## Цитируемый текст
# Форум 1С > Полезные ссылки для скачивания > 1С Предприятие 7.7 >  Восстановление данных 1С 7.7

## pashman33

Вобщем на работе слетела конфигурация 1С "Зарплата и Кадры". 
Как собственно слетела: была скачана с интернета программа декларации 3-НДФЛ... 
После скачивания попросила установки - была установлена. И насколько я понял, она установилась в директорию конфигурации "3/п и кадры"... После этого, сама конфигурация перестала нормально работать... То ошибка модуля, то исчезли ведоначисления и другие очень важные данные. 
Программисты смогли восстановить только декабрьскую базу, но это катастрофа... 
Хочу попросить знающих людей (сам в 1С не очень), чтобы помогли восстановить данные... 
Очень надо как можно скорее... 

Может стоит попробовать откатить каким-нибудь образом файлы установки? Сделать что-то типа восстановления данных на самом винчестере...

----------


## johnsm123

> Вобщем на работе слетела конфигурация 1С "Зарплата и Кадры". 
> Как собственно слетела: была скачана с интернета программа декларации 3-НДФЛ... 
> После скачивания попросила установки - была установлена. И насколько я понял, она установилась в директорию конфигурации "3/п и кадры"... После этого, сама конфигурация перестала нормально работать... То ошибка модуля, то исчезли ведоначисления и другие очень важные данные. 
> Программисты смогли восстановить только декабрьскую базу, но это катастрофа... 
> Хочу попросить знающих людей (сам в 1С не очень), чтобы помогли восстановить данные... 
> Очень надо как можно скорее... 
> 
> Может стоит попробовать откатить каким-нибудь образом файлы установки? Сделать что-то типа восстановления данных на самом винчестере...


это навряд ли поможет, откат назад востанавливает системные данные
если вам не трудно отправте мне саму базу, моя ася 105336381

_Добавлено через 54 секунды_



> это навряд ли поможет, откат назад востанавливает системные данные
> если вам не трудно отправте мне саму базу, моя ася 105336381


и желательно не ту базу которую уже ковыряли программисты, а ту которая сразу же после установки

----------


## rumtab

Ну когда Мы научимся делать архив базы периодически, тем более перед изменениями базыИ?

## Что нужно сделать
1 > Перечислите имена всех участников, оставивших сообщения в приведенной выше ветке форума о восстановлении данных 1С.
2 > Какую базу программистам удалось восстановить, согласно ветке форума о восстановлении данных 1С?

## Предоставленные записи
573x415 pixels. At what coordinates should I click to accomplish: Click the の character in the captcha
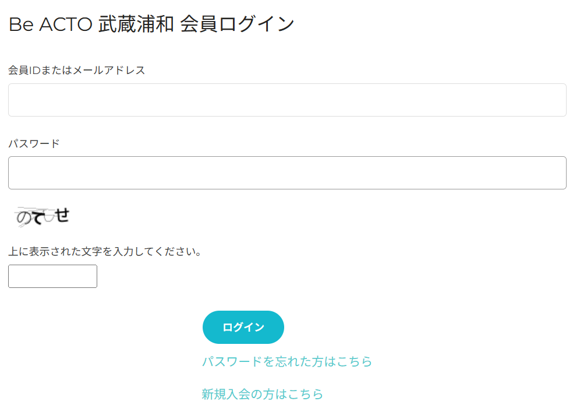click(24, 217)
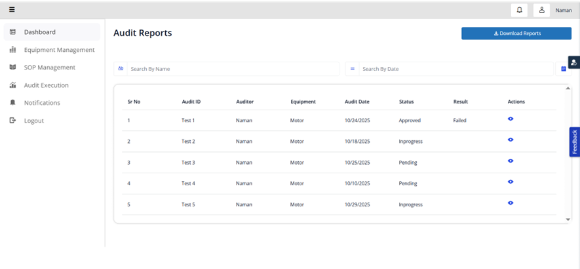The width and height of the screenshot is (580, 269).
Task: Open Dashboard from the sidebar
Action: click(40, 32)
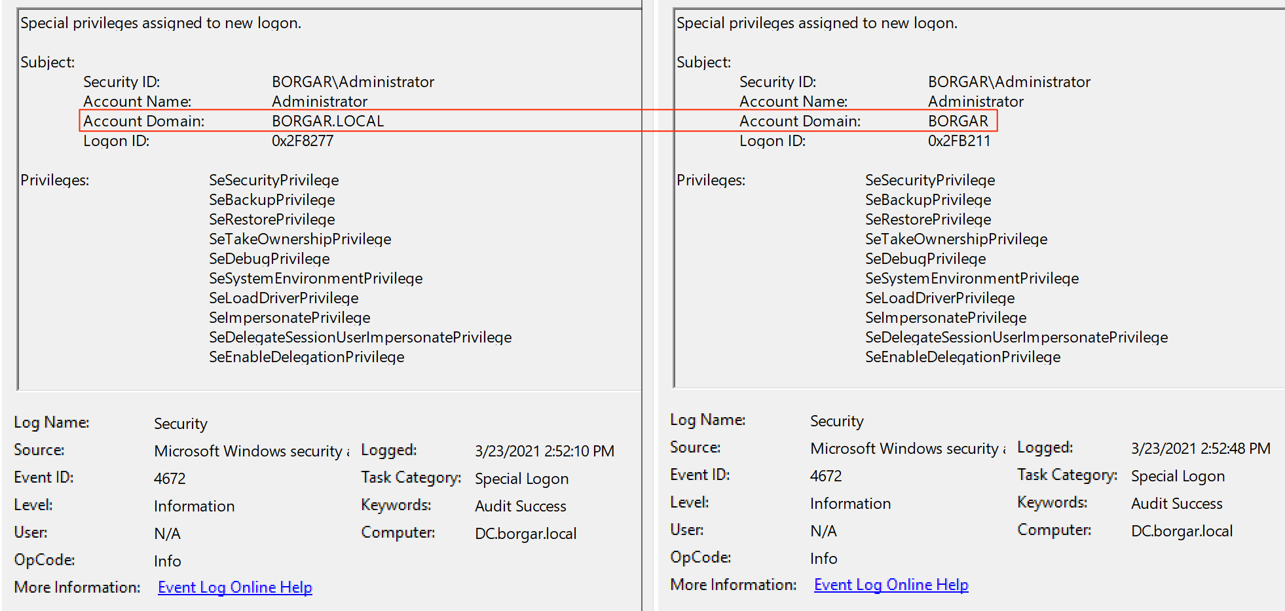Click Audit Success keywords in right panel
This screenshot has width=1285, height=611.
click(1176, 504)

## Ответы к заданиям
1 > pashman33, johnsm123, rumtab

2 > Только декабрьскую базу.